> KUTIPAN TEKS

==================================================

Kedua sumbu yang merupakan dasar prasyarat-fungsional itu dapat dilihat pada Gambar 1. Melalui proses sibernetika kita bisa melihat saling hubungan kebutuhan fungsional (yang ditunjukkan oleh anak panah) dari model sistem terbuka Parsons. Skema empat kebutuhan fungsional ini digunakan dalam seluruh teori Parsonian dan akan diilustrasikan di saat kita melangkah ke deskripsi saling hubungan struktur yang terdapat dalam sistem.
 

Dalam perumusan teori dasar Parsons, sistem yang hidup merupakan sistem tingkat-pertama. Sistem bertindak (action theory) yang akan menerangkan seluruh pengertian perilaku manusia adalah merupakan sub-kelas dari sistem yang hidup. Dengan demikian keempat prasyarat fungsional itu berkaitan dengan hubungan sistem dan lingkungannya serta sarana-sarana melalui mana penyelesaian ini harus dipenuhi.

==================================================

> DAFTAR DATA
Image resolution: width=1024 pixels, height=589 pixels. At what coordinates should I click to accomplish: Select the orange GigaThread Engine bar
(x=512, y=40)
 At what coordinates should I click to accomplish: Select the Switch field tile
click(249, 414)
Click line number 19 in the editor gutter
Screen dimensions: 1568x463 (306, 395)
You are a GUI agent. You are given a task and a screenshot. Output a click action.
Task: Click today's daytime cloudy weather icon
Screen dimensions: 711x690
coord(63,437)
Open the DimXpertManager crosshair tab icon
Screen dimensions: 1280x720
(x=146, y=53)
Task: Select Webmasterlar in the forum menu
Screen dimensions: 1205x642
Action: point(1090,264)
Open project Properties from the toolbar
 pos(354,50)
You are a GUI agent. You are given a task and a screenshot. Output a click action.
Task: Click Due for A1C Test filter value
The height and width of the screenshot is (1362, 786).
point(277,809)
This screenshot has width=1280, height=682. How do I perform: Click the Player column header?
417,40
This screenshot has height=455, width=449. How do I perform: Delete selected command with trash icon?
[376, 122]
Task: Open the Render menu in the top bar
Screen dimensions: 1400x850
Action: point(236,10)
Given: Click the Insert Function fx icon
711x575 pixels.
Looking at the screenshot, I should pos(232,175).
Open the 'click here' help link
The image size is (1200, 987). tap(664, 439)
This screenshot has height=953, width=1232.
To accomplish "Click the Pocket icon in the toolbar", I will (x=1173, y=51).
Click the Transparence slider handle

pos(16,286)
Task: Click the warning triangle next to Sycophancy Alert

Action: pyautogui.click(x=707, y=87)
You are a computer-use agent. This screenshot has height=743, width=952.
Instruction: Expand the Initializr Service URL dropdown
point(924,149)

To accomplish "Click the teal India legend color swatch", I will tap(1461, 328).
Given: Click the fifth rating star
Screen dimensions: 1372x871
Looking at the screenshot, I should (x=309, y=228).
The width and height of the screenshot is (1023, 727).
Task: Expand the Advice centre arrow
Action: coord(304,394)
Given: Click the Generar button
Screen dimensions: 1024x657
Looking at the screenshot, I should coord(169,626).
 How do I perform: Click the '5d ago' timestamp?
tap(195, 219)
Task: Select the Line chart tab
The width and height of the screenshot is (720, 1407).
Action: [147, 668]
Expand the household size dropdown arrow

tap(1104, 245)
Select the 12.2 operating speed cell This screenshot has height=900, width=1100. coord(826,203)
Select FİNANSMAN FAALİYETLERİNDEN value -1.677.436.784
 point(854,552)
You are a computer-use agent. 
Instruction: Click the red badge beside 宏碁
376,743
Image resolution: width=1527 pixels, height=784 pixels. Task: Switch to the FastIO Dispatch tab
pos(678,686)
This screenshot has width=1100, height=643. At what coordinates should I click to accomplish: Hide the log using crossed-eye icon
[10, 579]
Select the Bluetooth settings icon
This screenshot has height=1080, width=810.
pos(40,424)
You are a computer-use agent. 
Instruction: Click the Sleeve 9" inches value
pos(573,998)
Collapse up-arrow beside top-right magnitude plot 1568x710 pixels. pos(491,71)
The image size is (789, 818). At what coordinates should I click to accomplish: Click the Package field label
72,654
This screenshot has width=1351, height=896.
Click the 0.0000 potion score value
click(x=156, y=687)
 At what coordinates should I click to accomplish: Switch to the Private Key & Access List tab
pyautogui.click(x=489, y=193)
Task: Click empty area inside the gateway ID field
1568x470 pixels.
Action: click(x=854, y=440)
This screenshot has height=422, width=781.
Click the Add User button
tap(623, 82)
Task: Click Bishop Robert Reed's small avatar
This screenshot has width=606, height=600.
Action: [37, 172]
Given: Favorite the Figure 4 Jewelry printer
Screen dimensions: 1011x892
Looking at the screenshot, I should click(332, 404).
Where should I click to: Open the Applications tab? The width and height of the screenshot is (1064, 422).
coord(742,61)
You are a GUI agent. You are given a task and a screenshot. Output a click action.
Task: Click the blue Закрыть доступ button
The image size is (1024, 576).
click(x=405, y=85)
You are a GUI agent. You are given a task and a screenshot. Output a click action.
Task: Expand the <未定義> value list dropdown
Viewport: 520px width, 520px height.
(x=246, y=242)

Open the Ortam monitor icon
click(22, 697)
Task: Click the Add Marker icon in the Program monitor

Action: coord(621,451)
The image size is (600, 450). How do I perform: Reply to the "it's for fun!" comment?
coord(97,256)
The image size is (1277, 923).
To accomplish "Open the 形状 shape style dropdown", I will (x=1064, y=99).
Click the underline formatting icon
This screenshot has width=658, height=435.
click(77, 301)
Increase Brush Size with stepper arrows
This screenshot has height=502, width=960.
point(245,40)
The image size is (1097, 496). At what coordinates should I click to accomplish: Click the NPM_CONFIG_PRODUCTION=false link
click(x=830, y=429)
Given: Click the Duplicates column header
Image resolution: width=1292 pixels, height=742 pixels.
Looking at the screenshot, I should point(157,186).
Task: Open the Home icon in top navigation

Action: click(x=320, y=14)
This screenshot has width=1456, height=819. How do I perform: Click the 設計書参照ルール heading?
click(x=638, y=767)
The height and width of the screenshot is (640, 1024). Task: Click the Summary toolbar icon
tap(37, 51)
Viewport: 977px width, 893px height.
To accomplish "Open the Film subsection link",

==================================================

> ISI TUGAS
Tuliskan kembali bagian kutipan tentang teori sistem Parsons di atas tanpa mengubah satu kata pun, mulai dari "Dalam perumusan teori" sampai "ini harus dipenuhi.".

> KOTAK JAWABAN
Dalam perumusan teori dasar Parsons, sistem yang hidup merupakan sistem tingkat-pertama. Sistem bertindak (action theory) yang akan menerangkan seluruh pengertian perilaku manusia adalah merupakan sub-kelas dari sistem yang hidup. Dengan demikian keempat prasyarat fungsional itu berkaitan dengan hubungan sistem dan lingkungannya serta sarana-sarana melalui mana penyelesaian ini harus dipenuhi.